Directions: Transcribe verbatim everything from "Something given to" down to "circumstances of life." in the essay on celebrity below.

Selected passage:
● ● ●

Celebrity is no longer a function of
individuals with powerful and highly diverse talents, simply because it is not
necessarily the talents of those who have them that make them celebrity
figures. Celebrity is something that is made. Something created by others. It
is an artificial construct created to make those individuals something much
more than they actually are, turning them from solitary existence into public
property. The essence of celebrity in some cases is that the qualities and
talents of some individuals is universalized, whether it is appearance or
ability of some form or both. In other cases however, if no qualities or talent
exist, it is simply the appearance and name of the individual that is
externalized for public consumption. Thus many celebrities have no other public
function than to exist as public figures within the culture itself. They exist
to live as celebrity in the public eye simply by virtue of their existence
without any talent or ability of any kind. The best way to describe such a
thing is self-created nothingness whose private life and public antics are
cultivated to create public interest.
Such`people are a self-perpetuating
phenomenon that would not exist without public interest giving it life. It’s
public interest that is the oxygen for this rarified form of existence that
from the point of view of any outsider must seem utterly alien. A kind of life
form created by typeface or electrons! Fundamentally do nothing people creating
an existence purely for public consumption. And there’s the contradiction
really. Fundamentally non-existing people who large sections of the public are
madly curious about and sell newspapers and magazines. Magazines entirely
devoted to figures from a cult of nothingness! But then the question remains,
who is it that actually creates this cult of celebrity? Surely not the
nonentities themselves. In themselves they are only its vapid participants. Is
it then the public, the millions who chew on the carefully contrived not so
private lives of celebrity meat? Only in a passive sense, perhaps. As the
vultures who feed on it.
No, the cult of celebrity just like its
members are creations of a mass media. These are the providers, the institutions
that create those individual candidates for cult membership. The first stage
lies in ascertaining their potentiality and the second developing a story
around them. Finally all that remains is communicating their existence.
Creating a public interest situation as it were. Physical appearance is
important but so too are specific attributes of personality. In this sense the
mass media, whether newspapers or television, are vultures in a much more
fundamental sense. They feed off the creatures they create and feed off the
public who buy their creations. They are the pimps of a large slice of modern
Western culture. But then in truth it is not really they who create the cult in
the first place. They only take a lucrative cut on the adulation created, that
is from the profit they make out of it. No, the real promoters, those who use
the media as a facility are those who have the greatest political need for it because
the cult of celebrity is in its essence a social and political distraction.
Something given to the lower classes of society free of charge to gain
their attention, occupy their thoughts and divert both from their own concrete
circumstances of life.

● ● ●

Data provided:

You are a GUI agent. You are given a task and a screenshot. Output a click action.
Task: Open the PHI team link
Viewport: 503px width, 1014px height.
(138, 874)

● ● ●

Problem solution:
Something given to the lower classes of society free of charge to gain
their attention, occupy their thoughts and divert both from their own concrete
circumstances of life.